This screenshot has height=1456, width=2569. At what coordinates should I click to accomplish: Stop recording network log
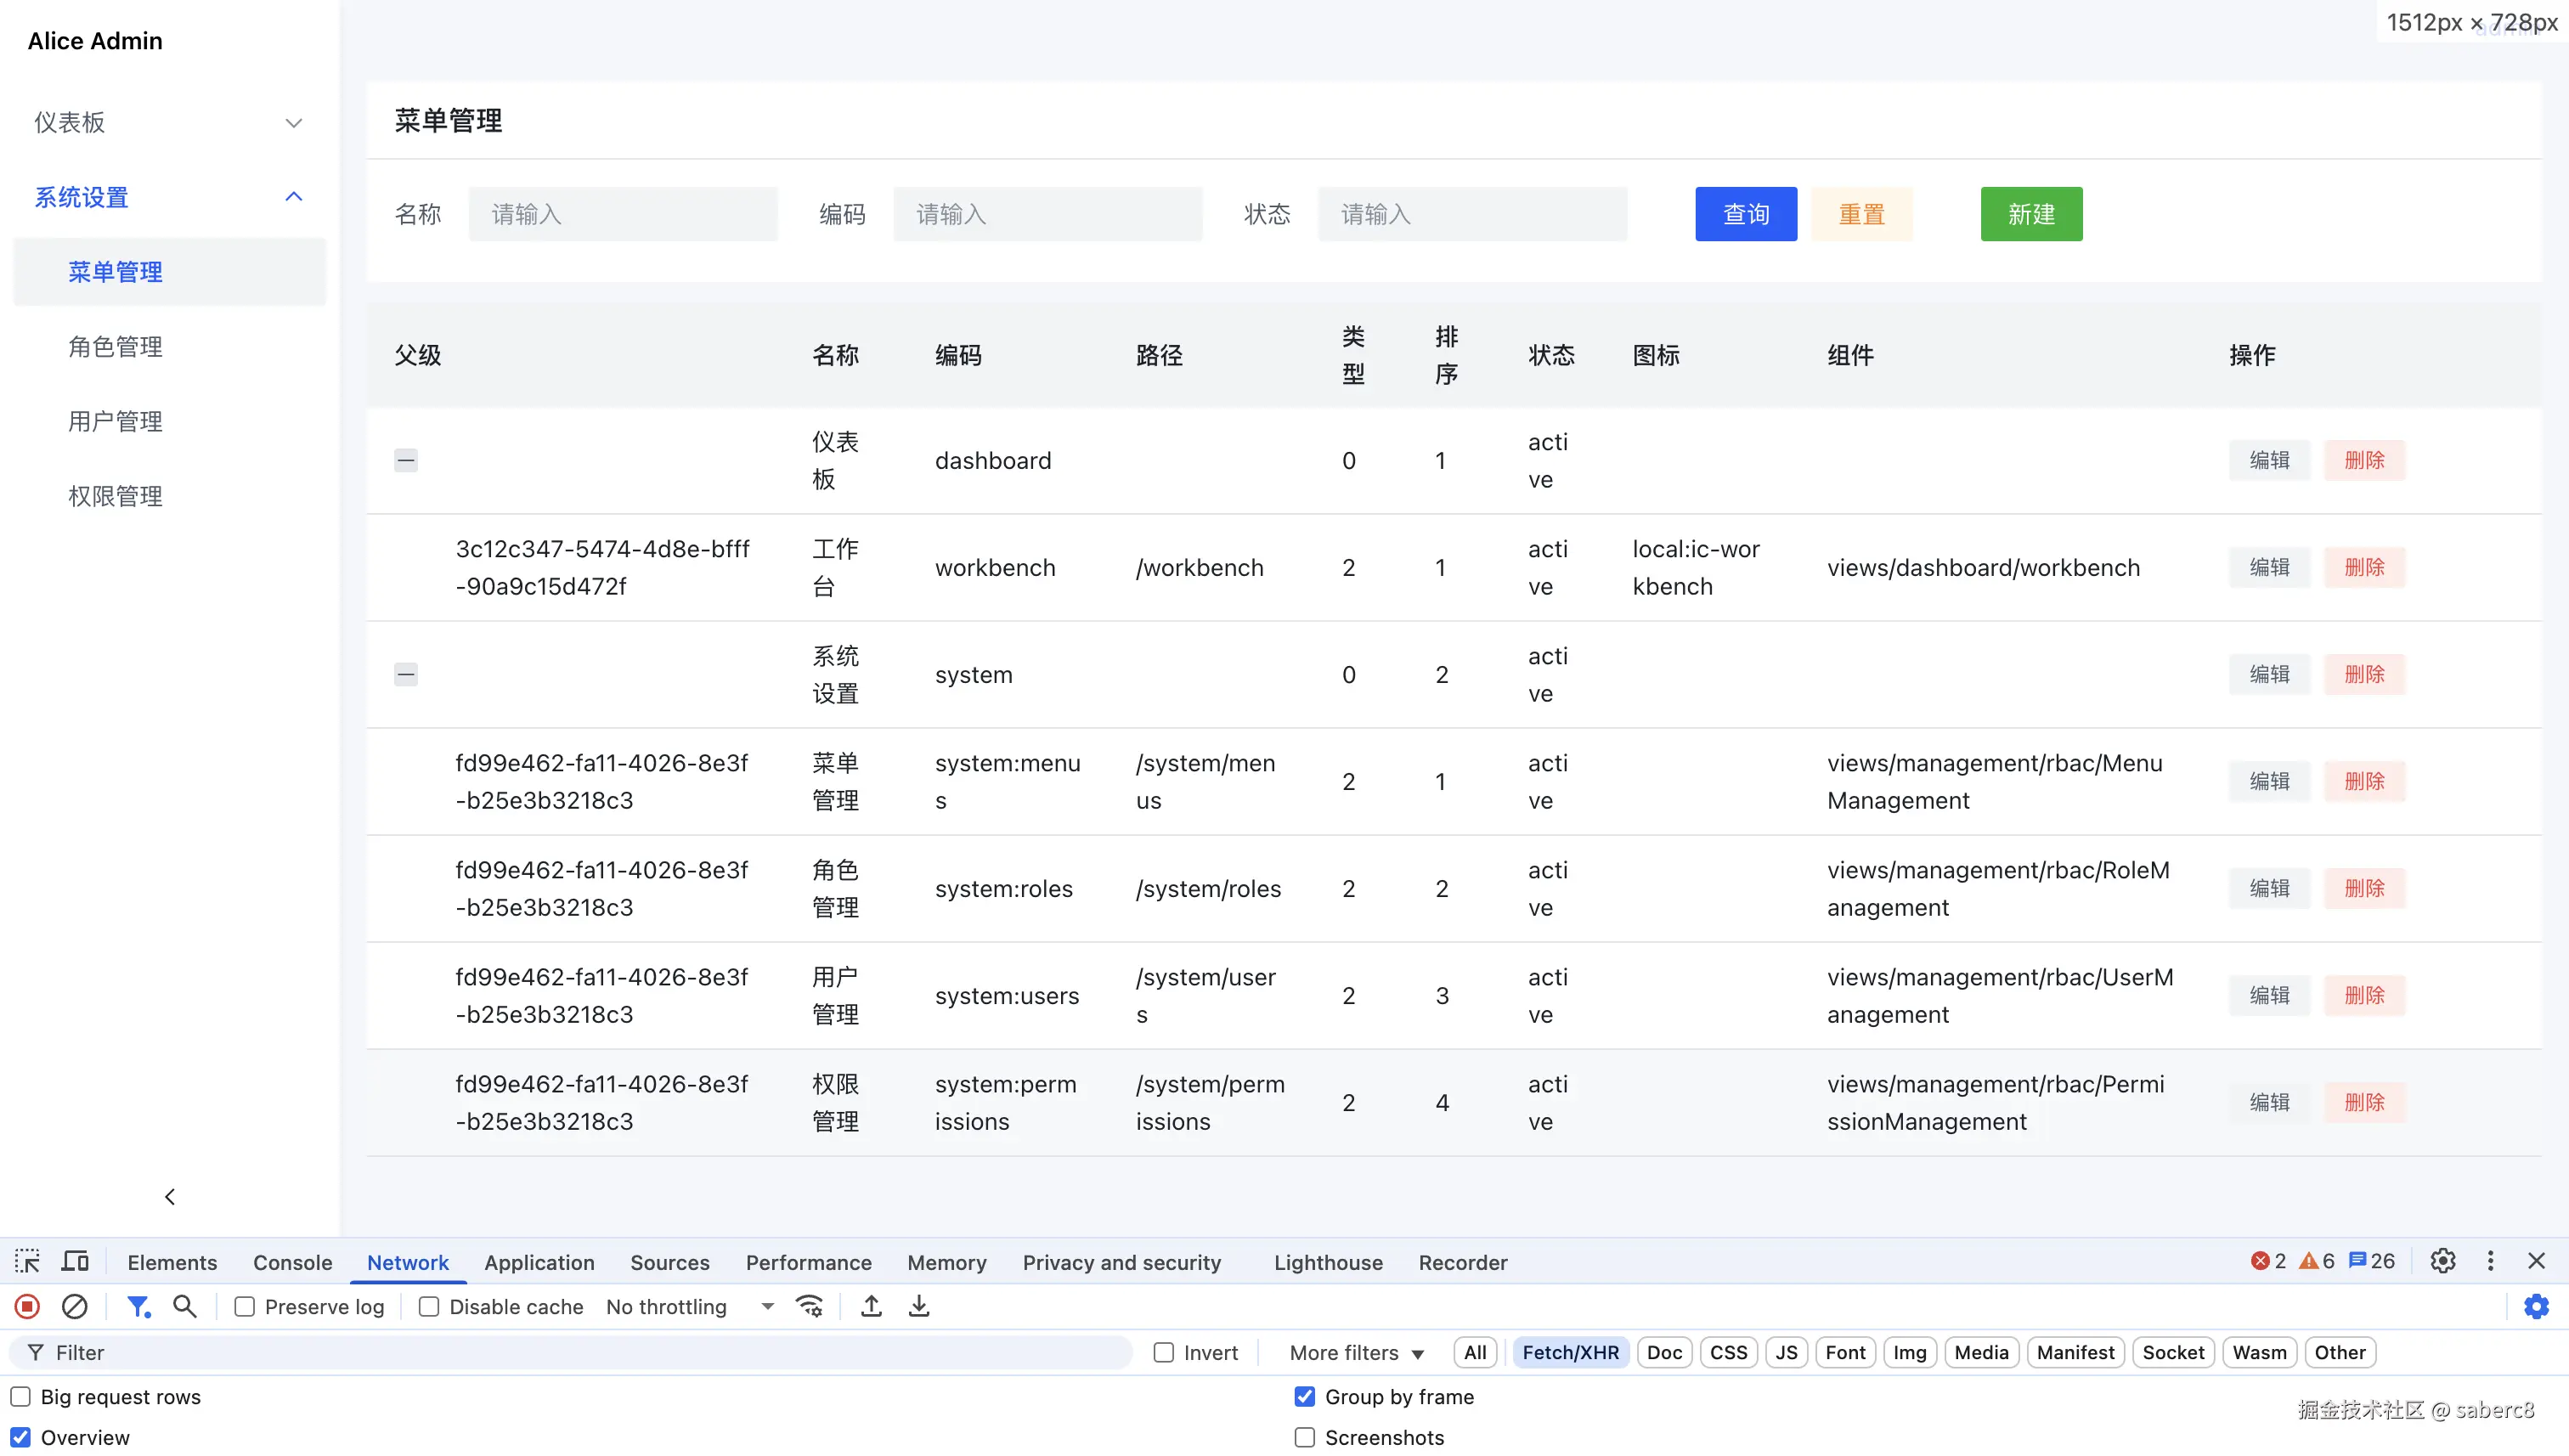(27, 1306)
———
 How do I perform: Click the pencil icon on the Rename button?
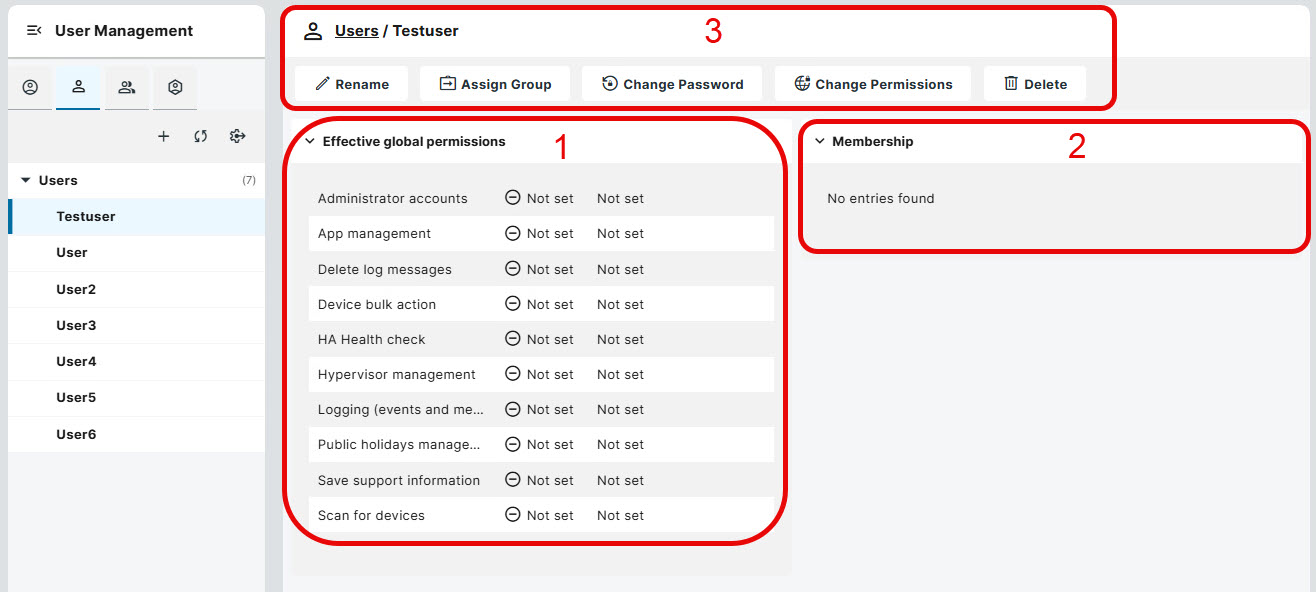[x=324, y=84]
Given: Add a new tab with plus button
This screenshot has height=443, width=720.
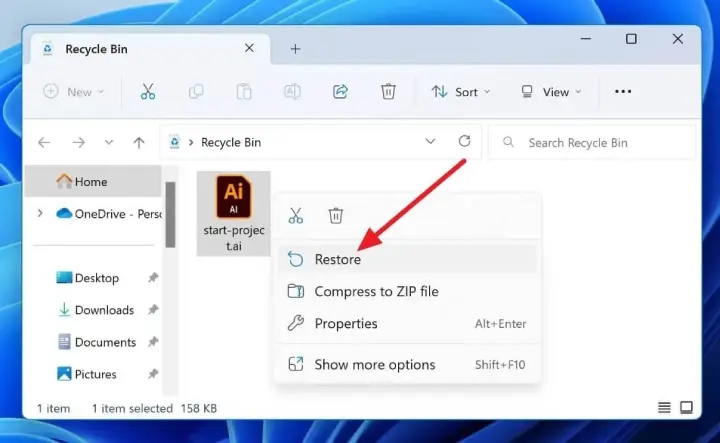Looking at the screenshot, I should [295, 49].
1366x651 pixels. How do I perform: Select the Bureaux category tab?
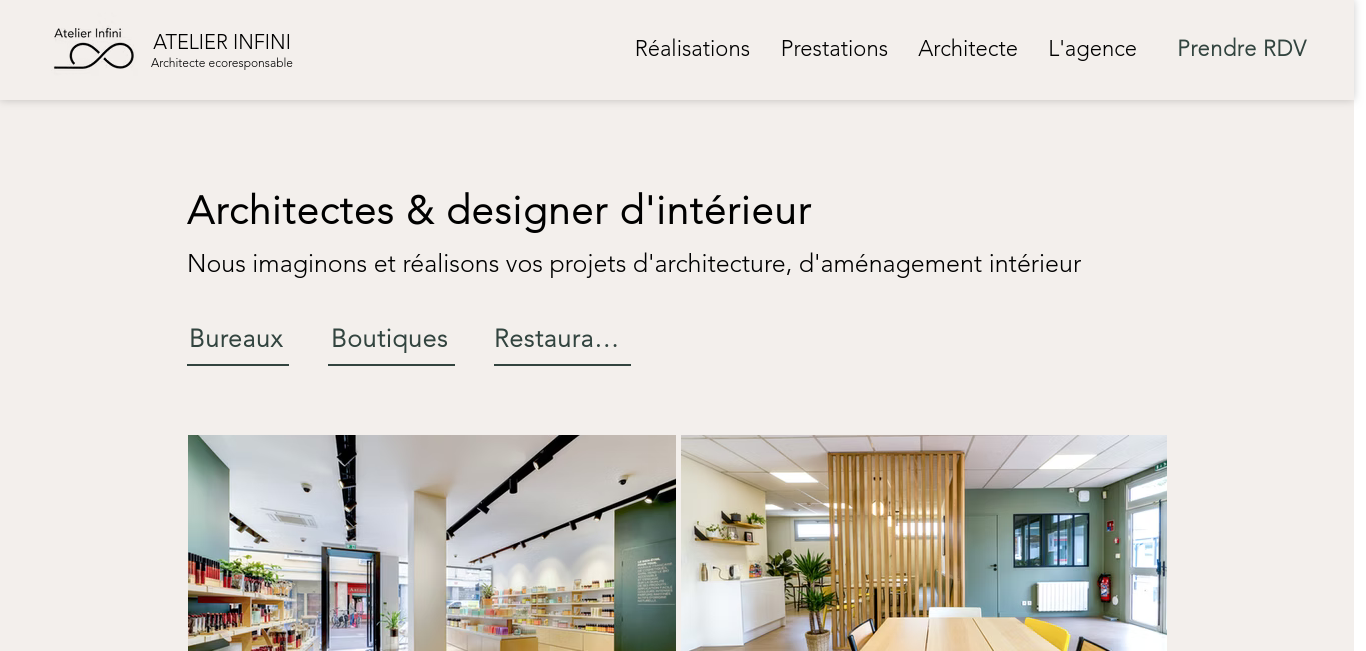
———
### [TASK DETAILS]
Reproduce the lines from the line containing "Given: Add a new tab with plus button" up to and including the line containing "1366x651 pixels. How", omitting the pictures.

### [CORRECT OUTPUT]
Given: Add a new tab with plus button
This screenshot has height=443, width=720.
Looking at the screenshot, I should [295, 49].
1366x651 pixels. How do I perform: Select the Bureaux category tab?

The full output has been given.